Macroeconomic predictions include predictions about the whole economy of the country or even the world. Some such forecasting techniques are described as empirical: they look at the past relationship between different economic data and assume that the same pattern of the cause and consequence will continue. Other types of macroeconomic prognosis include work on the basis that anyone involved in the economy will be a rational decision.
The purpose of macroeconomic forecast is to look at the whole economy. This is unlike microeconomics that focuses on a specific market, such as the way in which demand and supply affect the sales and price of widgets or the labor market for widgets manufacturers. Macroeconomics is more complicated because it includes not only many individual markets, but also the effects of factors such as interest rates and taxation.
The simplest type of macroeconomic prognosis is theoretical models. This work on the basic rules that are considered true. For example, by one such "rightIdle ”could be that if the interest rates decrease to half, due to lower mortgage installments, it will increase to half a half -decrease, leading to 10 percent higher sales of goods in the economy with rising prices by five percent.

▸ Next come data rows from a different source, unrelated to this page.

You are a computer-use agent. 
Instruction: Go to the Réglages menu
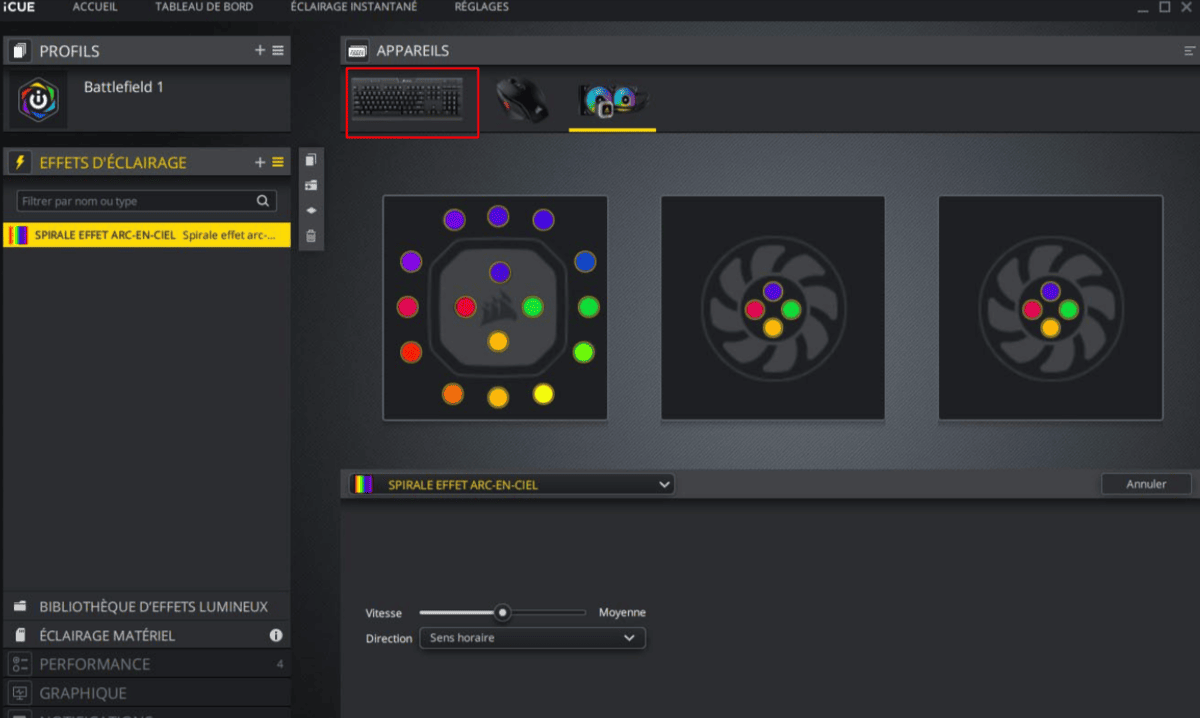(481, 7)
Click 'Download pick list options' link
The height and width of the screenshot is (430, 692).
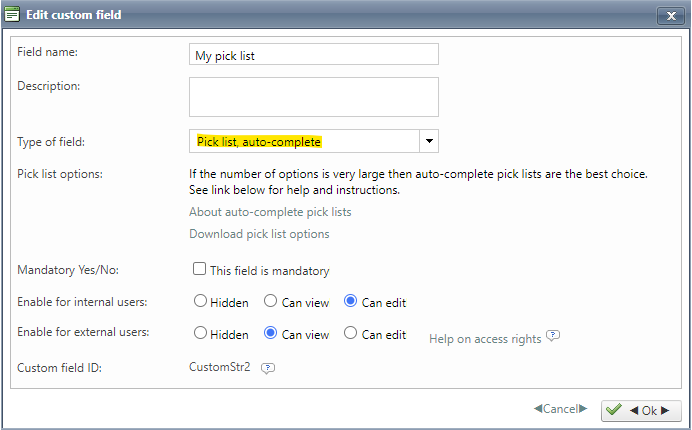tap(259, 234)
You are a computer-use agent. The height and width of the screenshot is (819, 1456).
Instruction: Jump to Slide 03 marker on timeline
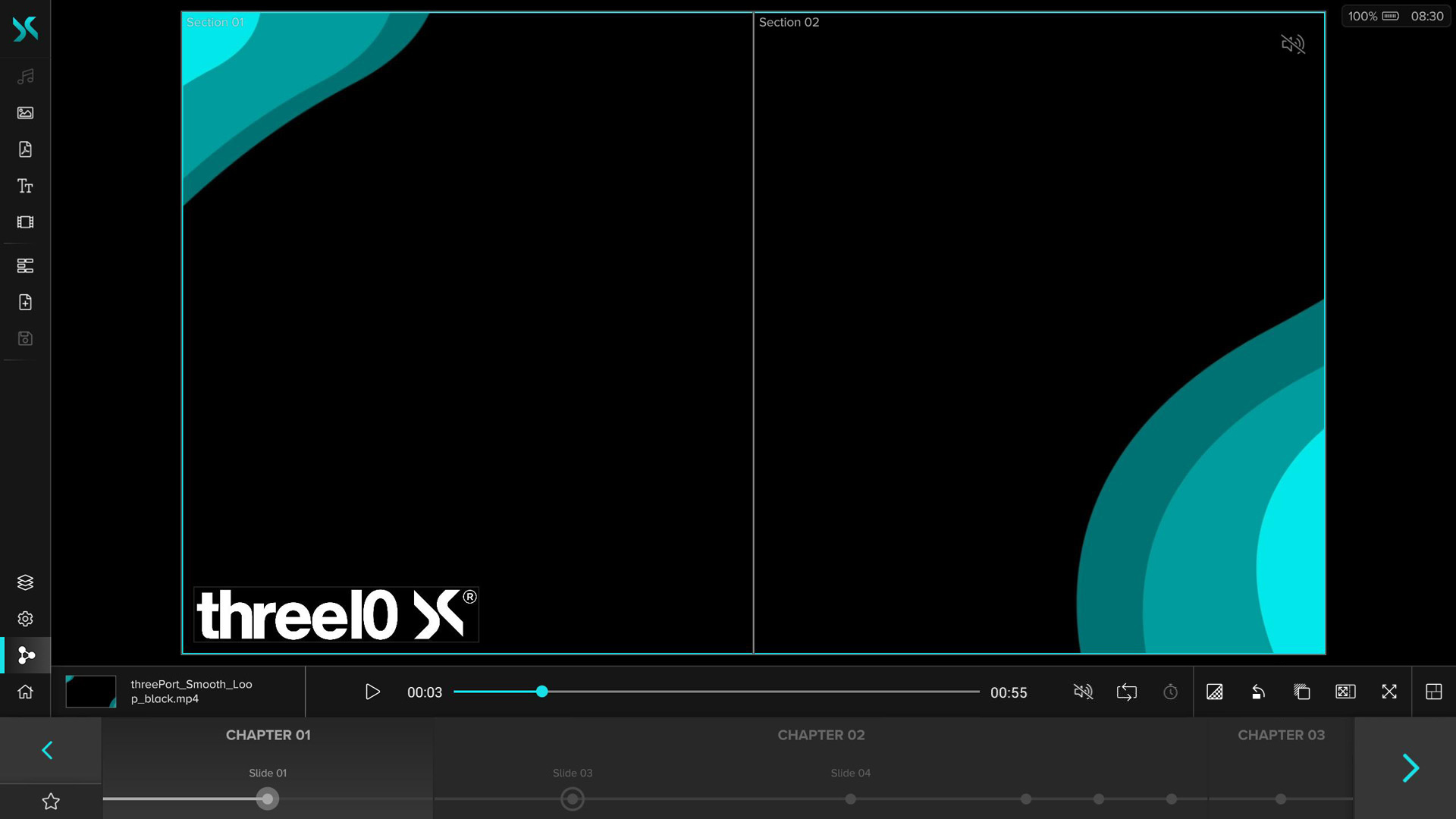[x=573, y=799]
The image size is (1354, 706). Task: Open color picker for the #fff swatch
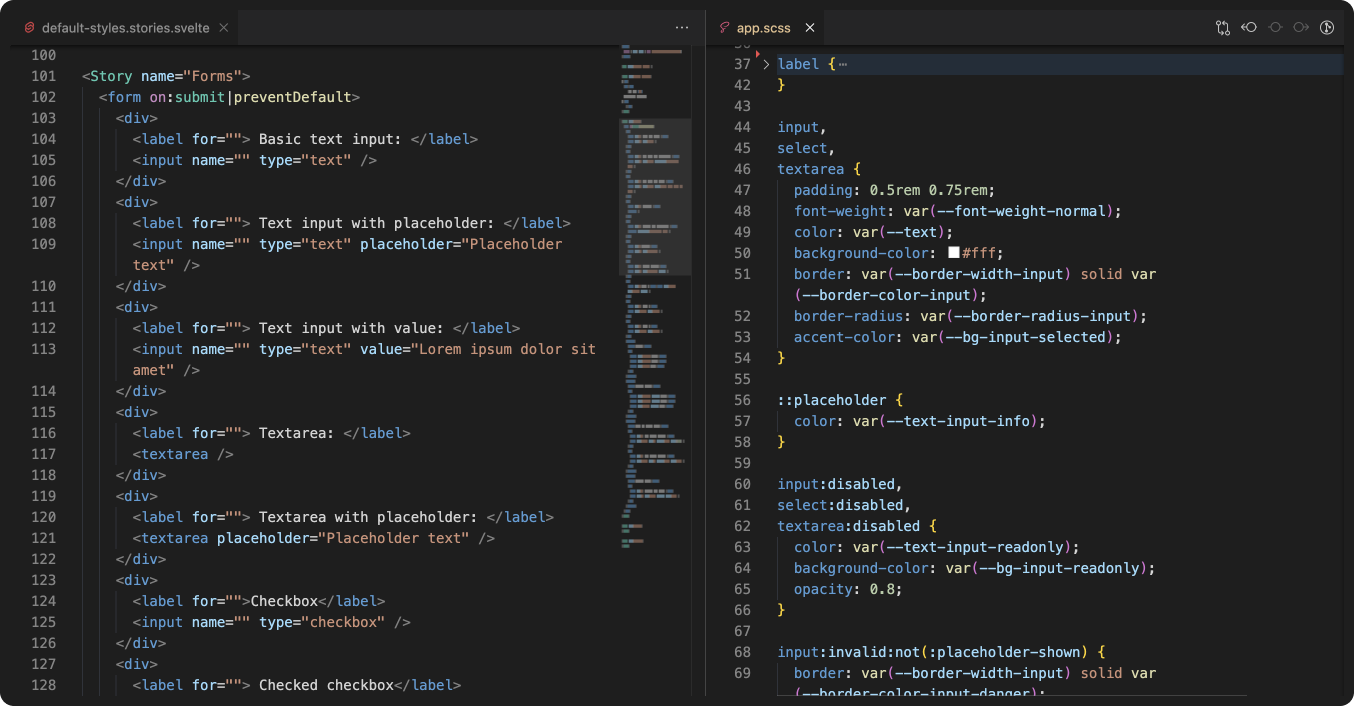[x=953, y=253]
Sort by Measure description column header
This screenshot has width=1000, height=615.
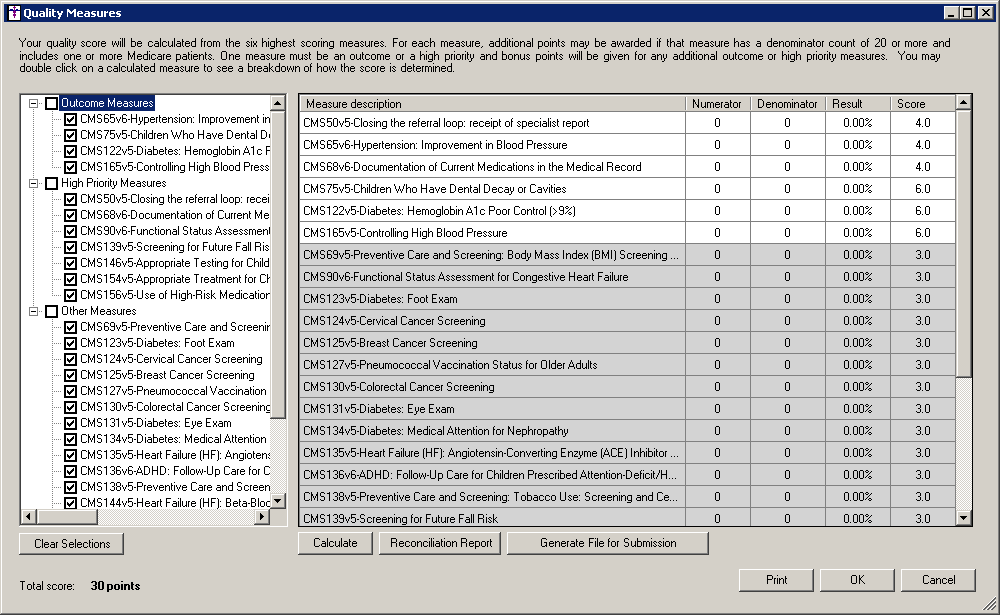[492, 104]
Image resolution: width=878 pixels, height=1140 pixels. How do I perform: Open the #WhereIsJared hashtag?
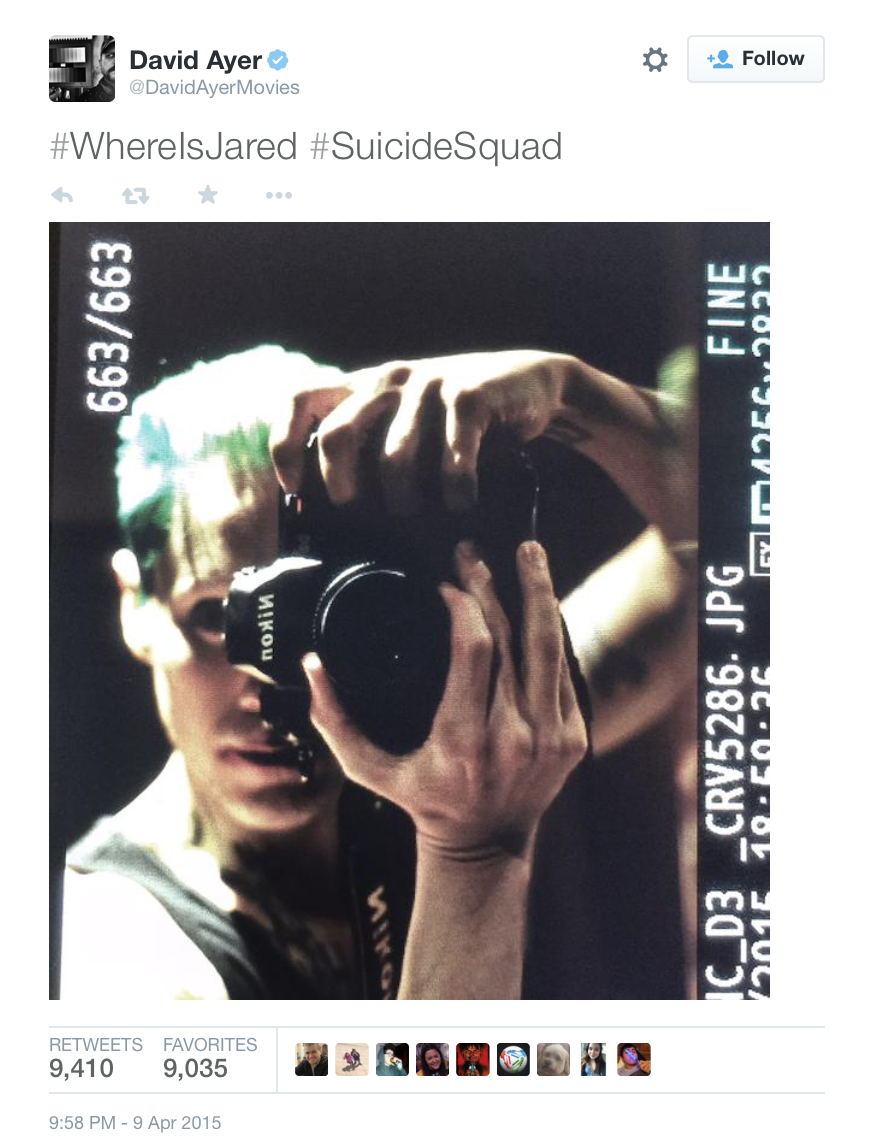pyautogui.click(x=174, y=146)
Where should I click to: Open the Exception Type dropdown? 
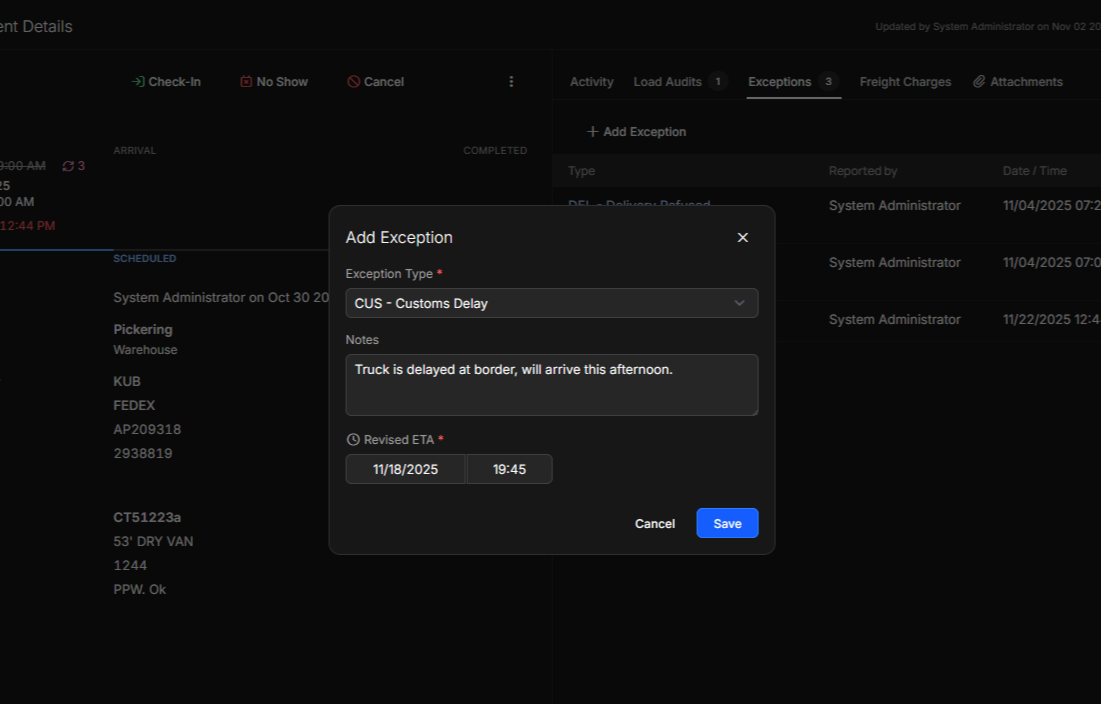tap(551, 303)
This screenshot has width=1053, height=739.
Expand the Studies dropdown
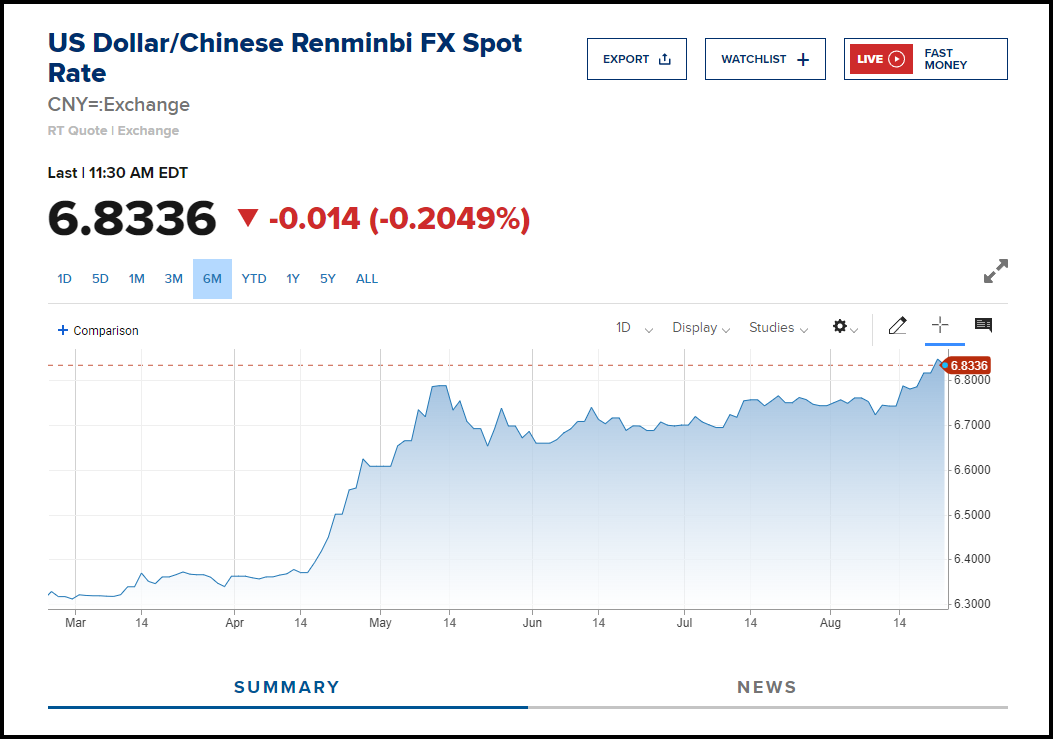(x=778, y=328)
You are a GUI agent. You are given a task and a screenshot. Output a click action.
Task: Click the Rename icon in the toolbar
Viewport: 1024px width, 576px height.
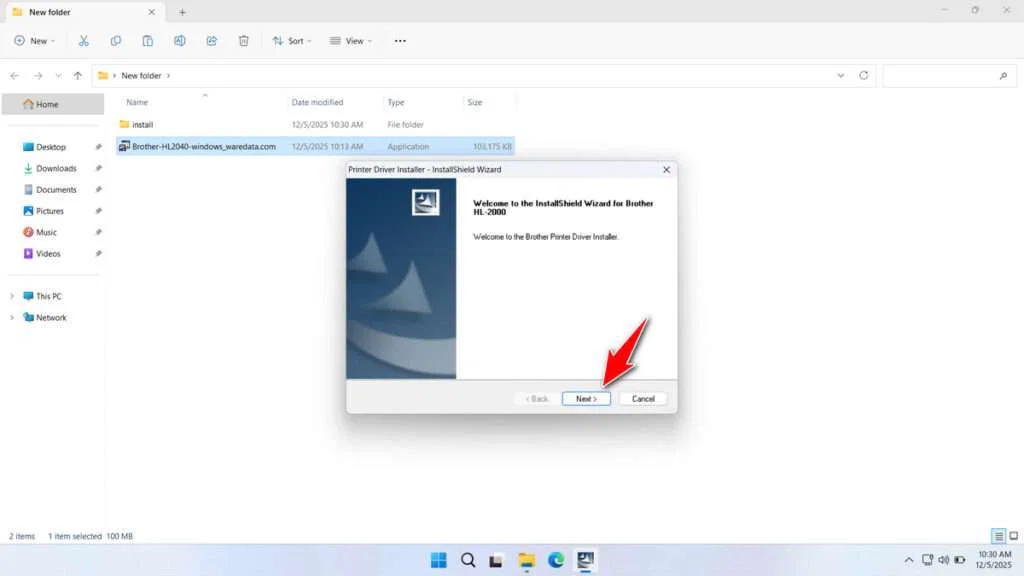pyautogui.click(x=180, y=40)
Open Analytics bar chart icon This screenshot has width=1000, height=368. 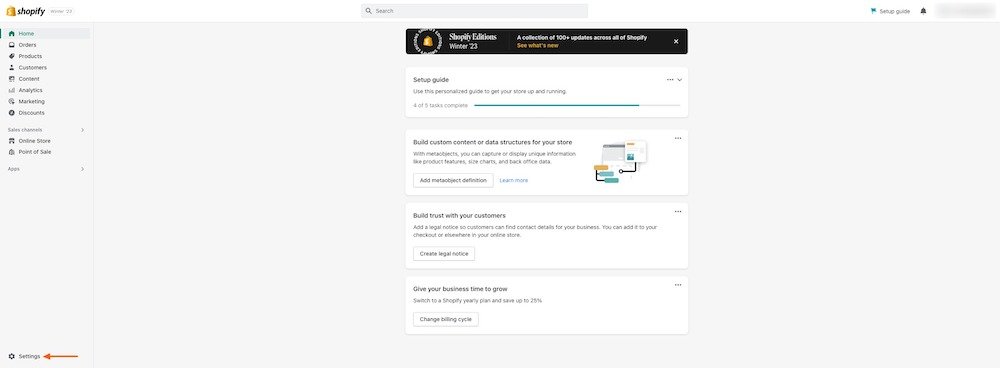11,91
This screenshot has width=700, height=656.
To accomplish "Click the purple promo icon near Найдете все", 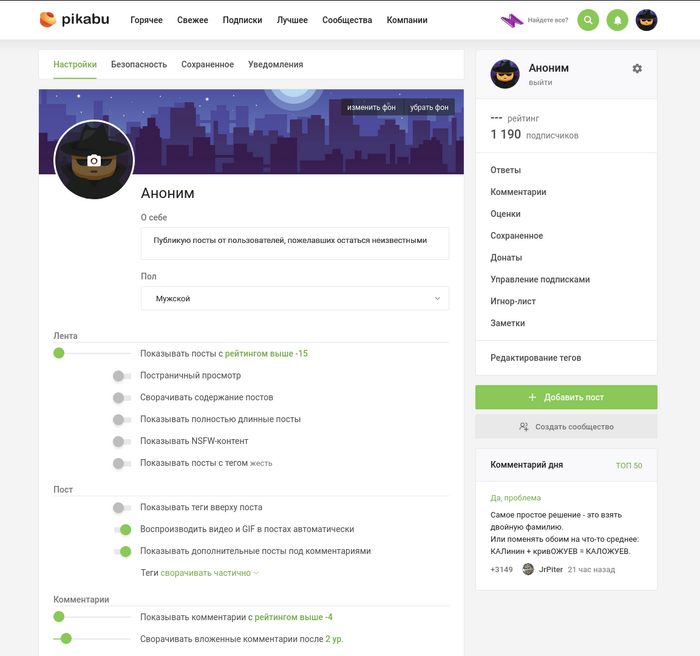I will click(511, 20).
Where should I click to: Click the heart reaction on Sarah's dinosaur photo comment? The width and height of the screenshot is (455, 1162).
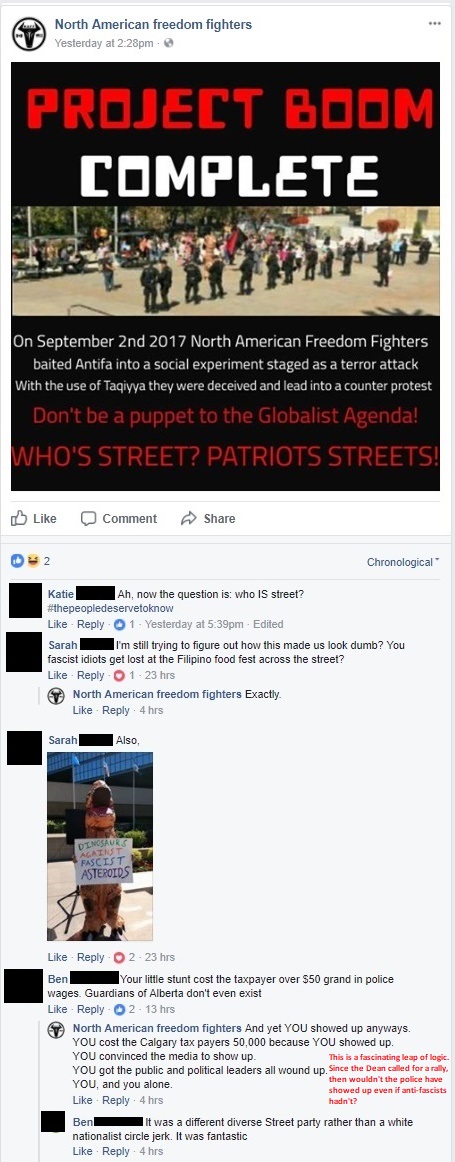click(118, 957)
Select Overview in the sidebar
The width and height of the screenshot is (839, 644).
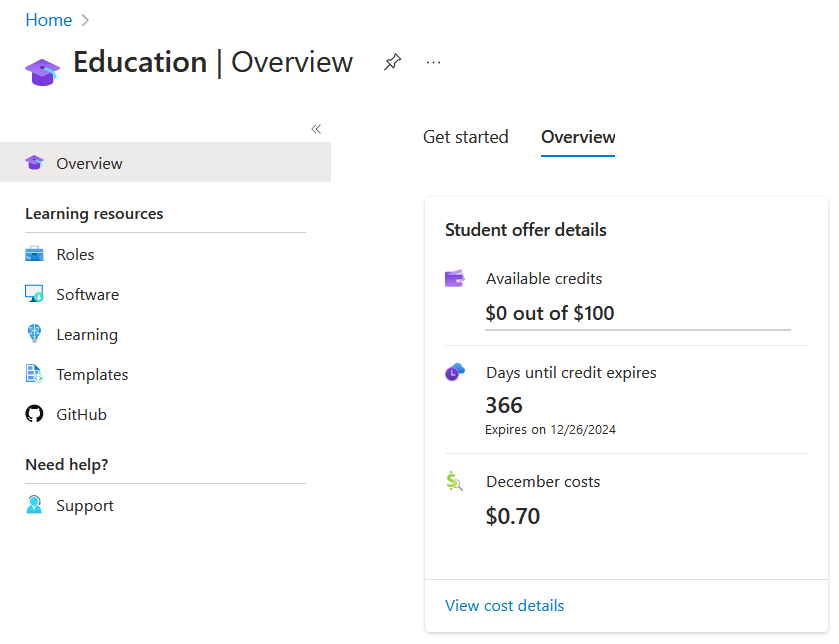[89, 163]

The more complicated variant of the macroeconomic prognosis is called empirical predictions. This includes a view of real past data and conclusions to evoke. For example, Forecaster could look at changes in income tax and change in the past in the past and try to establish a common relationship. This will not necessarily be what can be expected from purely theoretical perspectives. This past relationship can then be used for future predictions. Such models differ immensely in complexity depending onHow much data is used and how many factors are charged.
Probably the most complex type of macroeconomic prognosis is those that are categorized as micro -borne, such as dynamic stochastic general equilibrium models. The micro -borne prognosis includes the division of the economy to the smallest possible parts, preferably for each person or an organization that takes decisions, such as consumers who decide what to buy, manufacturers who decide where to obtain supplies or government decisive on the turnover tax. This technique then involves elaboration that would most serve their own interest, whether it means that consumers gain value for their money, manufacturers trying to increase profits, or government trying to maximize tax income without injuring the economy. Economists then create this into a complicated model that can predict the effects of a particular change when each party acts in the most rational way.